* ACTIVITY
Below are several records. Retype exactly those lines running from the one with "Viewport: 704px width, 476px" through the one with "Viewport: 770px width, 1568px height.", end lines included, and no others.

-- RECORDS PROVIDED follows --

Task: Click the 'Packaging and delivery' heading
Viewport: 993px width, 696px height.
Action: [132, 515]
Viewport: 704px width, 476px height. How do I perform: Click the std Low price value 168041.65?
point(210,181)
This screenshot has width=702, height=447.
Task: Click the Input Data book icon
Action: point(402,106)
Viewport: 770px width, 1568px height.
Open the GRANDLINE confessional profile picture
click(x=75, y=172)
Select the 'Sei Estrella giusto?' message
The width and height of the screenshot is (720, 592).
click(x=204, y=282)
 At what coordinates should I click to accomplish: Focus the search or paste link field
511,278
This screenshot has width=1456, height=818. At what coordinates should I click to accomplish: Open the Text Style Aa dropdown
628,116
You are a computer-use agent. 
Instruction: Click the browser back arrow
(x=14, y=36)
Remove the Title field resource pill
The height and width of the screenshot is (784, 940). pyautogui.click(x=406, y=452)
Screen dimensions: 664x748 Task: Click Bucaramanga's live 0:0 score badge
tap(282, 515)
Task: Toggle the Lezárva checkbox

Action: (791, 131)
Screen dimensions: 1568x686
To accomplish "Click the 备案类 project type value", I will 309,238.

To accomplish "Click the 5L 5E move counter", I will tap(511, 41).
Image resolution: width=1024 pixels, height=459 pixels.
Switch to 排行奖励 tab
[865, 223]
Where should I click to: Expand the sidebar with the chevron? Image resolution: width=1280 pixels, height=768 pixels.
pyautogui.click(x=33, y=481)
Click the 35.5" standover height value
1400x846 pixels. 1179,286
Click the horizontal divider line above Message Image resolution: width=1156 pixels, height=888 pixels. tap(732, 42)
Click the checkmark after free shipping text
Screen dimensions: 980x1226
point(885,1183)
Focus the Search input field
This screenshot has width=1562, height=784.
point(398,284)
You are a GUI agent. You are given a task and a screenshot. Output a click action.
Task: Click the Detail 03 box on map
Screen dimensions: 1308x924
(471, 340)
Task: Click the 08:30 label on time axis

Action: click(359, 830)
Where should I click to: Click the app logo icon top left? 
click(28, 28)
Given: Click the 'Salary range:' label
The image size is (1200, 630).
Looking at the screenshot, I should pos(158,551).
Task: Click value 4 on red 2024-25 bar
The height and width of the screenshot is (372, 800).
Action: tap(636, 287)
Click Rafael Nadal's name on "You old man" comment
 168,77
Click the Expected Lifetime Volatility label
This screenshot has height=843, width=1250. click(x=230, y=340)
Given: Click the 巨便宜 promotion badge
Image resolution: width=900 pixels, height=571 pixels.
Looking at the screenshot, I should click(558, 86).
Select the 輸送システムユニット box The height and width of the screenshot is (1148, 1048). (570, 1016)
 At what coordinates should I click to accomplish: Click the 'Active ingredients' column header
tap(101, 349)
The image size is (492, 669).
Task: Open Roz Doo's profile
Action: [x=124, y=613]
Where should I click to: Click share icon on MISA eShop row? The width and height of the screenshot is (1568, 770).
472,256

-- RECORDS PROVIDED concluded --

* ANSWER BELOW
Viewport: 704px width, 476px height. How do I perform: Click the std Low price value 168041.65?
point(210,181)
This screenshot has width=702, height=447.
Task: Click the Input Data book icon
Action: point(402,106)
Viewport: 770px width, 1568px height.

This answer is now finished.